Imprimez à l'identique le passage du texte sur les retrouvailles de Jean Renoir et Michel Simon qui commence par « Le 26 Mai 1966, Jacques » et se poursuit jusqu'à « et Michel Simon. » inclus.

**TEXTE SOURCE**
☆ ☆ ☆ ☆

Le 26 Mai 1966, Jacques Rivette a la bonne, la très bonne idée, dans le cadre de son documentaire sur l'oeuvre de Jean Renoir,
de réunir dans un petit restaurant des environs de Paris, Renoir, le patron et Michel Simon.
Et ça, c'est ce qu'on appelle du pur bonheur ! Ces deux géants ne s'étaient pas vus depuis dix ans. Retrouvailles des plus chaleureuses. Immense respect mutuel entre les deux hommes. Dans une grande première moitié du document, Michel Simon
et Renoir
évoquent le film La chienne.

☆ ☆ ☆ ☆

**DONNÉES FOURNIES**

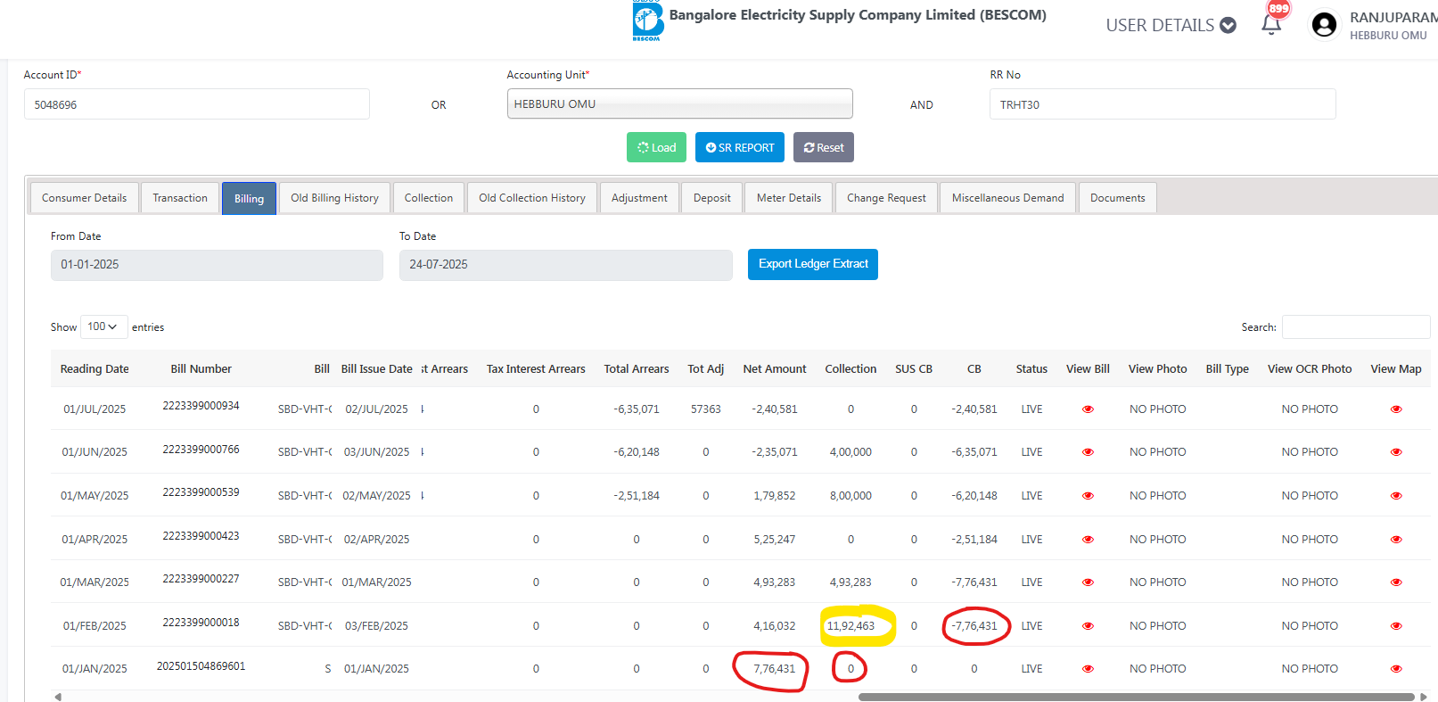Switch to the Consumer Details tab
The image size is (1438, 702).
[85, 198]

☆ ☆ ☆ ☆

**SOLUTION RÉDIGÉE**
Le 26 Mai 1966, Jacques Rivette a la bonne, la très bonne idée, dans le cadre de son documentaire sur l'oeuvre de Jean Renoir,
de réunir dans un petit restaurant des environs de Paris, Renoir, le patron et Michel Simon.